[Issue 18105] std.conv.parse!wchar cannot take a string

[d-bugmail at puremagic.com]

https://issues.dlang.org/show_bug.cgi?id=18105

--- Comment #6 from Steven Schveighoffer <schveiguy at yahoo.com> ---
(In reply to dechcaudron+dlang.issue.tracking from comment #5)
> While I agree the solution is not trivial,
> if we do allow parse!char(string), we should allow parse!wchar(string) in
> the same fashion.

The reason you can parse a string into chars is because you can actually do it.
I can consume one char off a string and return it no problem. You can't do the
same with wchar. There's no way to advance the string "partially" into a code
point.

> When using 'char', there is no guarantee that the returned
> value will be a valid UTF-8 code point.
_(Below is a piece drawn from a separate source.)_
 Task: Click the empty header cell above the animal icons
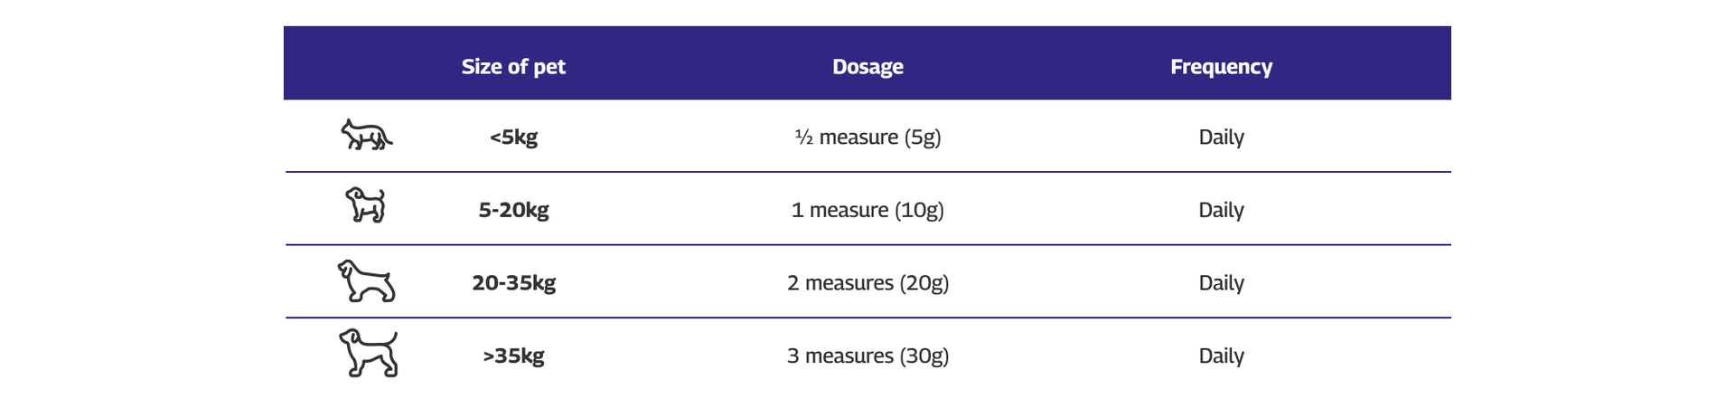point(366,63)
No, but a char is not necessarily a UTF code point, it's a UTF-8 code unit.
There is no direct translation of N chars to 1 wchar. So there's no way to
advance the range properly.

> It just gets the next 'char' code
> unit from the string, and so should 'wchar' IMHO. That is, taking the next 2
> 'char' from the string.

It is NOT the same thing to take 2 chars and stuff them into a wchar. This is
not only incorrect, it's pretty much useless.
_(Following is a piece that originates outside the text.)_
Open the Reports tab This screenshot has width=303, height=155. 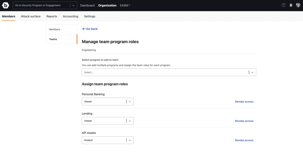52,16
I'm not sure of your use case, but I think you want one of 2 things:

1. std.utf.byUTF!wchar:

foreach(c; "hello".byUTF!wchar)
{
   static assert(is(typeof(c) == wchar));
   writeln(c); // writes 'h', 'e', 'l', 'l', 'o' on separate lines.
}

This will properly encode surrogate pairs.

-------

2. cast(ushort[]) myString;

This will look at the string in 16-bit chunks, but these aren't valid
characters.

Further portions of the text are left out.